IT shops are increasingly embracing new business intelligence tools that aim to forge a balance between strident user demands for spreadsheets and corporate requirements that financial data be consistent and accurate.
Actuate Corp. recently unveiled a spreadsheet development environment for building enterprise-class systems with customized user interfaces and strong management controls.
The new Spreadsheet Application Platform also contains server-managed workflow and automated write-back to central data stores so transactional systems can be updated to reflect user changes through a process based on rules set up by IT operations, according to San Francisco-based Actuate.
Fujitec America Inc., a manufacturer of elevators and escalators, turned to Actuate three years ago when the company realized it could never extricate spreadsheets from the enterprise system, said Rick Groth, CIO at the Lebanon, Ohio-based company.
Since then, the company has used Actuate’s spreadsheet tools to deliver reports from its ERP systems in an Excel-compatible format.
Eric Rogge, an analyst at Ventana Research Inc. in San Mateo, Calif., said the new spreadsheet tools appeal to companies as they look to better integrate BI tools and Office applications like Excel.

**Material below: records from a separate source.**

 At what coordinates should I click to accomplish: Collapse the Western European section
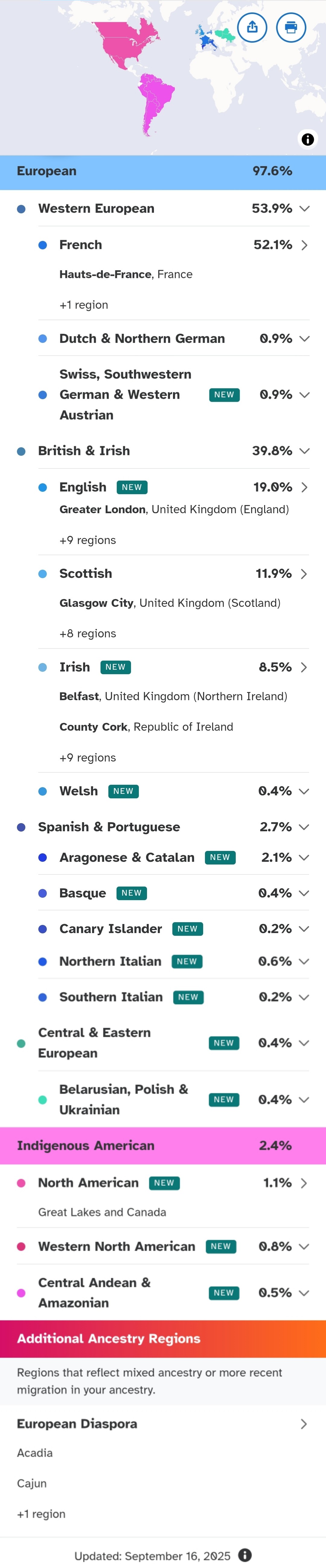click(305, 208)
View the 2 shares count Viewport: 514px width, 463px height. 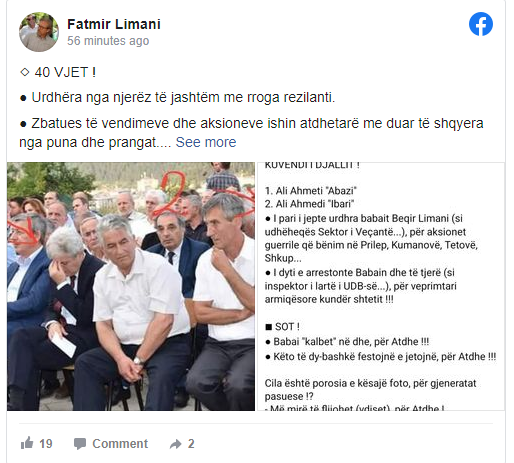[x=191, y=444]
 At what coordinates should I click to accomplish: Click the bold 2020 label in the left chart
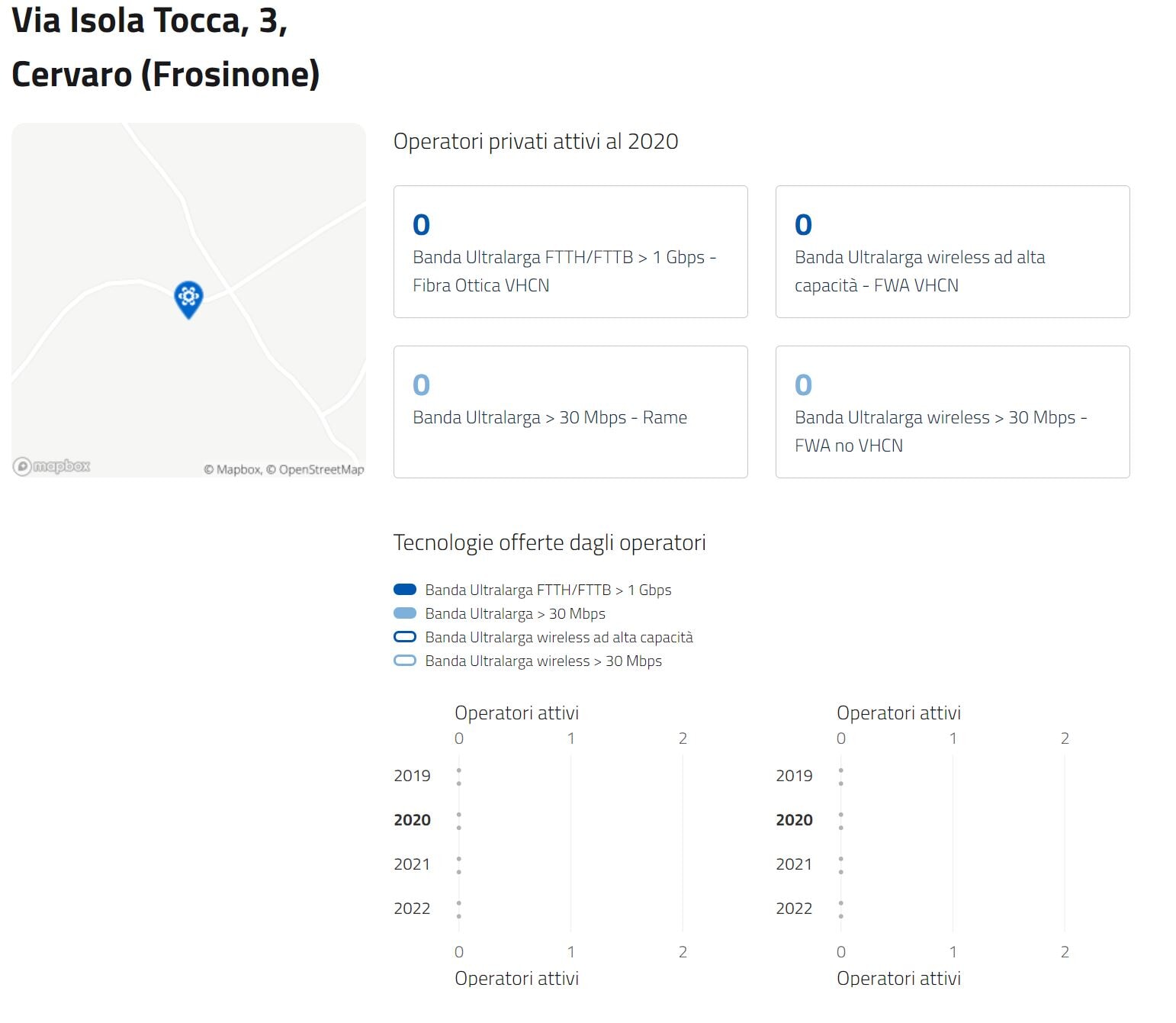412,820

Meanwhile, Hyperion Solutions Corp. last month brought out Hyperion System 9, which marries the company’s BI and financial management software with a single user interface.
The new version also provides controlled access to spreadsheets that can be automatically updated as authorized data from underlying transactional systems change, said John Kopcke, chief technology officer at the Santa Clara, Calif.-based vendor.